Kicking It: The Magic Box Mystique

 

Last updated 4/23/2022 at 5:09pm



Elizabeth Youngman-Westphal

Special to The Village News

After my wedding ring, there is only one other sacred item in this household. It’s called “The Magic Box” and it belongs to the grandkids.

Here is how it started.

We moved to Fallbrook in 2014 to help my stepson’s family with new baby care. Our idea was we’d watch the lil’ guy once a week to ease the cost of babysitting. That was the idea. It worked out to be a lot more often and in exchange for our frequent devoted care we have been rewarded with priceless memories and a grandson that thinks I’m the cat’s meow.

That’s not to say that we didn’t open a bottle of bubbly annually on the last day of school when mommy was home for the summer. Naturally, there were other events throughout the months and following years that we found reason to knock back an adult libation. For instance, we did the happy-dance when he passed potty training…and we did quite a bit of high fiving when his two-year younger sister completed her diaper cycle as well.


Yet, the wildest party occurred last year at school’s end knowing full well we were off the hook for babysitting since the little princess was starting kindergarten in the fall of 2021.

Okay, we did over imbibe at that party. Officially, we had completed our tour of duty.

Of course, looking back, those are some of the sweetest days in recent memory. As it happened, the little darlings are now living across the street which means they have ample access to “mi casa es su casa.” Their home away from home.

As you might imagine, all did not run smoothly over the years. Truth be told, there were several instances over time which gave us pause. We did not feel we had the same authority to impose discipline like we would over our own kids, causing us to ponder the best way to keep these little mites in check.

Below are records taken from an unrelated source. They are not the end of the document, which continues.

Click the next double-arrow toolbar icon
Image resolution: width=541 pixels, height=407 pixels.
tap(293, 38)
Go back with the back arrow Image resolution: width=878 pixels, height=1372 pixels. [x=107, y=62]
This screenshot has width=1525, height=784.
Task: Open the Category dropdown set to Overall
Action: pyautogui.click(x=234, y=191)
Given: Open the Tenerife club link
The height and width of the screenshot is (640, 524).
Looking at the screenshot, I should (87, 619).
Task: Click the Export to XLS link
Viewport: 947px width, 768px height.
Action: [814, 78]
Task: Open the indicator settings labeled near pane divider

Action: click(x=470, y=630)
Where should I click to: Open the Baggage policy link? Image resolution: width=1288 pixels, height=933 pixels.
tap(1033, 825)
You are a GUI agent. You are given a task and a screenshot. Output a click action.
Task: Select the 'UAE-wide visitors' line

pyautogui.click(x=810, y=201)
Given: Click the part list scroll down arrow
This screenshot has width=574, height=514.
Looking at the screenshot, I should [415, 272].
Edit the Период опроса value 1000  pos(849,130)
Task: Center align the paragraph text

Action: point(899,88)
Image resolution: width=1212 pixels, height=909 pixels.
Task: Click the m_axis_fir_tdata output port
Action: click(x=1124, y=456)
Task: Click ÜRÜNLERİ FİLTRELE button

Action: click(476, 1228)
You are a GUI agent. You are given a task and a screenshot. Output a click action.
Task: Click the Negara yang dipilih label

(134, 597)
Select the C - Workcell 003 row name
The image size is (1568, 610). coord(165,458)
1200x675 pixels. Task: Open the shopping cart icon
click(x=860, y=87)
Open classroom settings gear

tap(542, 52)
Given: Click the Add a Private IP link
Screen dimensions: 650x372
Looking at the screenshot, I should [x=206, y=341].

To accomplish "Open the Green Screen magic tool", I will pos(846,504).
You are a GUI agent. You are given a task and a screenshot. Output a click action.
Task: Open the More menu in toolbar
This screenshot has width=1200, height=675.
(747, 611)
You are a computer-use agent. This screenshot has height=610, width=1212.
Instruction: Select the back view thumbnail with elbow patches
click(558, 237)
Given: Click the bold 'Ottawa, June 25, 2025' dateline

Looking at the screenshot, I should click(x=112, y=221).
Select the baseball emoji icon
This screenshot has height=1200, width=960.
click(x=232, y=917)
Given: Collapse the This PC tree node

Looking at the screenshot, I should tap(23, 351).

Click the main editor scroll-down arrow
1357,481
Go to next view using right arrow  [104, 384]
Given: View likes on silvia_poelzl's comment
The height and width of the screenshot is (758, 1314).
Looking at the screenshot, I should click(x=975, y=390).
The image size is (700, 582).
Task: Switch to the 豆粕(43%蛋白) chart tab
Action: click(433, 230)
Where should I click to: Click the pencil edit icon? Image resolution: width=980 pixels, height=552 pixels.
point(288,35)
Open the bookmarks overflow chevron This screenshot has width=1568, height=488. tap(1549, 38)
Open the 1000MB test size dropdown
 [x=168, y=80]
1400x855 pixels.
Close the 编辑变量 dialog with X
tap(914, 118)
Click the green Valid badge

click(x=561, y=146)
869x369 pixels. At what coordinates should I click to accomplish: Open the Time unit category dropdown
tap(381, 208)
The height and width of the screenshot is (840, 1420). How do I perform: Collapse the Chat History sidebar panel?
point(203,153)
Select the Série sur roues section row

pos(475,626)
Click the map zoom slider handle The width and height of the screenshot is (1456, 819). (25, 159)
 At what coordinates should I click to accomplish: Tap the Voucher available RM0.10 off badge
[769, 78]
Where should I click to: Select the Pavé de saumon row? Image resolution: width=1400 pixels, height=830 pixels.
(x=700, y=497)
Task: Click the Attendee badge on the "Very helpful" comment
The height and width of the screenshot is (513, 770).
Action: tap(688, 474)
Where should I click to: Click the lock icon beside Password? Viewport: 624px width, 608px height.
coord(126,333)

We stumbled across redirection for those instances when our little guy became obstreperous, we decided to humor him through distraction. One of those interruptions routinely included watching “Curious George” on PBS. That is why it was only natural for ‘good boys’ to get ‘Curious George’ treats. It worked like ‘magic.’ That is until he complained to management about the monotony of his good behavior reward.

His request for diversity is how The Magic Box legend began. (In reality it is a bedraggled-yellow-7-year-old Curious George snack box that once contained small packets of gummy fruit treats.)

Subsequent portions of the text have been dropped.